Task requirements: Before writing anything, find the line that contains "Europe (66, 1848)", then retype the entries below exactly from their first line through that one, without pictures.
= = = = = = =
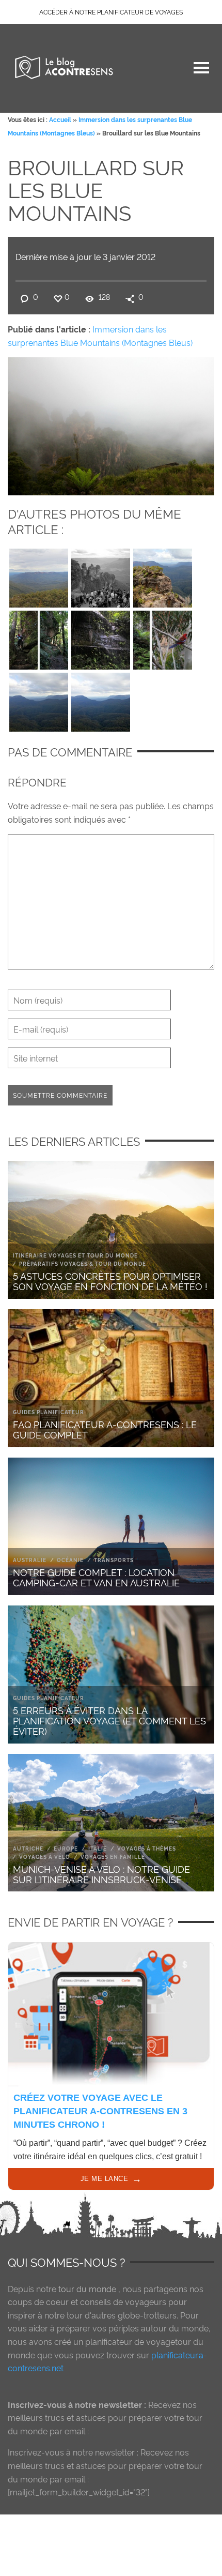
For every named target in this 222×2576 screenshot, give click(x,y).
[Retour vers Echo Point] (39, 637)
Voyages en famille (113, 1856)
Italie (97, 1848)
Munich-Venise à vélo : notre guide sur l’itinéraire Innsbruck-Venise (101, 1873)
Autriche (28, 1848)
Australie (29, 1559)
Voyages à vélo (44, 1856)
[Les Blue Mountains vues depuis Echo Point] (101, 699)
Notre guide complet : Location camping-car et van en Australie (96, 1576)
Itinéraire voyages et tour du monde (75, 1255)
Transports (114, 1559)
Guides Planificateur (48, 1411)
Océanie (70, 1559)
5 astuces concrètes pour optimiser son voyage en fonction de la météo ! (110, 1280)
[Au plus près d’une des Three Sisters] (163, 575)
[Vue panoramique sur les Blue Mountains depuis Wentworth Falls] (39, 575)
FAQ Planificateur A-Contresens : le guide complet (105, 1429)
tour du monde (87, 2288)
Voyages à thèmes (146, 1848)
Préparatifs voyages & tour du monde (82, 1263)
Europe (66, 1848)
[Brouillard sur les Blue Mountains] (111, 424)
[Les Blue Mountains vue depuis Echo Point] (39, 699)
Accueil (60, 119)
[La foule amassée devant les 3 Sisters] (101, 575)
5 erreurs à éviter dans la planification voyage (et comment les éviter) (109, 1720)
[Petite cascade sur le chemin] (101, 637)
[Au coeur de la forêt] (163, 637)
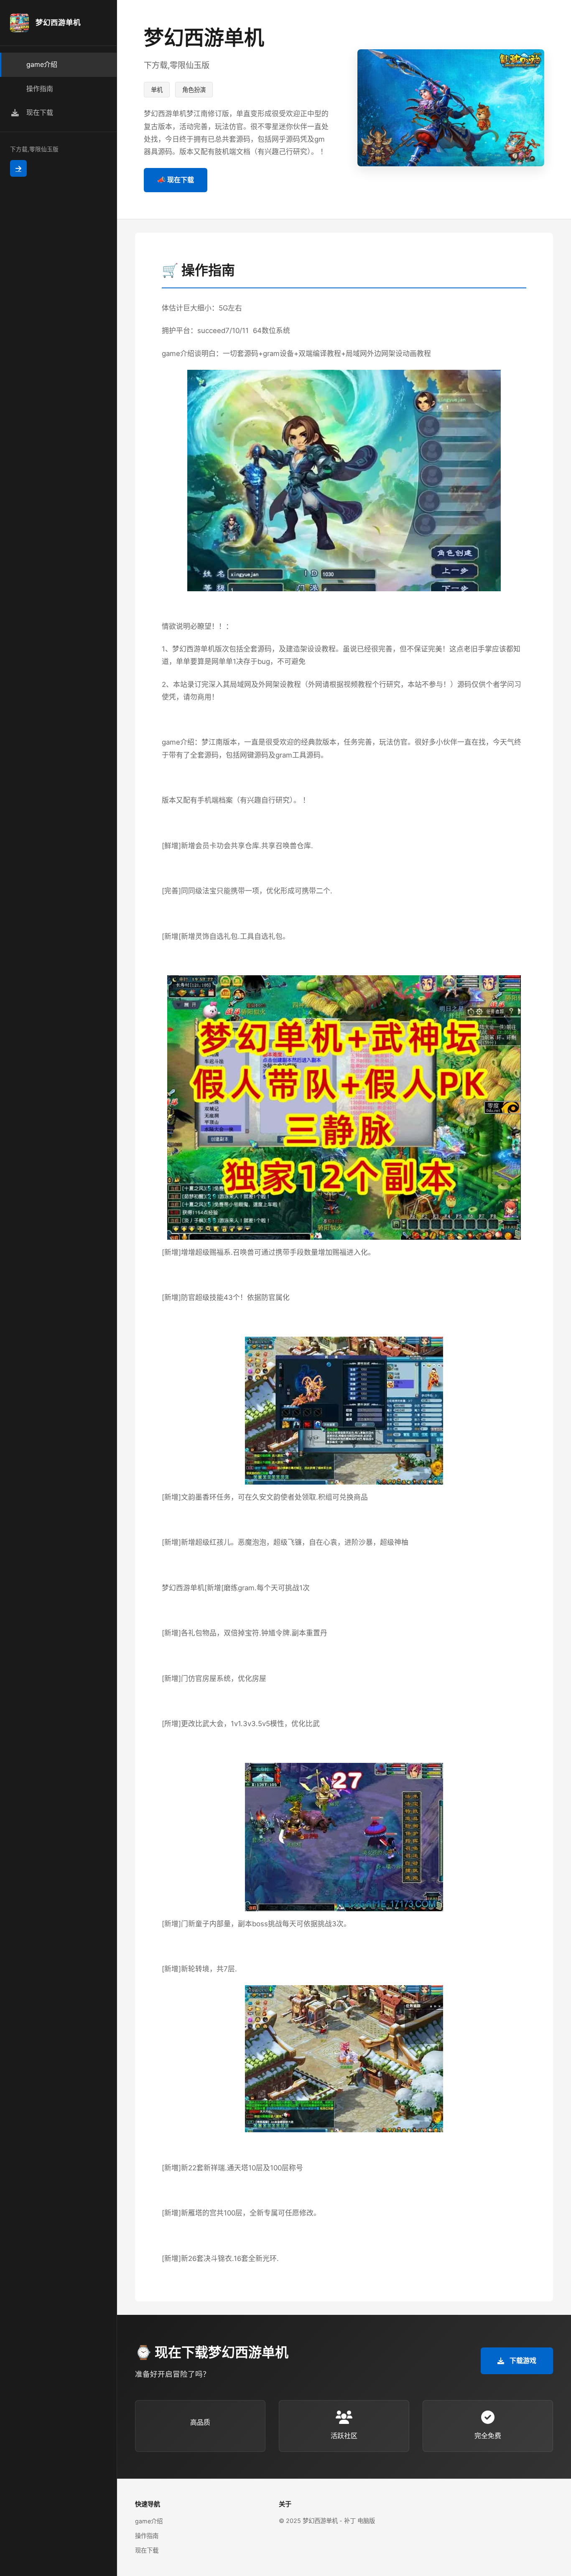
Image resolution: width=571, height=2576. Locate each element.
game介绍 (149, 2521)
= = = = = = =
Answer box:
For every named target in this 222×2576 screenshot, give click(x,y).
[Retour vers Echo Point] (39, 637)
Voyages en famille (113, 1856)
Italie (97, 1848)
Munich-Venise à vélo : notre guide sur l’itinéraire Innsbruck-Venise (101, 1873)
Autriche (28, 1848)
Australie (29, 1559)
Voyages à vélo (44, 1856)
[Les Blue Mountains vues depuis Echo Point] (101, 699)
Notre guide complet : Location camping-car et van en Australie (96, 1576)
Itinéraire voyages et tour du monde (75, 1255)
Transports (114, 1559)
Guides Planificateur (48, 1411)
Océanie (70, 1559)
5 astuces concrètes pour optimiser son voyage en fonction de la météo ! (110, 1280)
[Au plus près d’une des Three Sisters] (163, 575)
[Vue panoramique sur les Blue Mountains depuis Wentworth Falls] (39, 575)
FAQ Planificateur A-Contresens : le guide complet (105, 1429)
tour du monde (87, 2288)
Voyages à thèmes (146, 1848)
Préparatifs voyages & tour du monde (82, 1263)
Europe (66, 1848)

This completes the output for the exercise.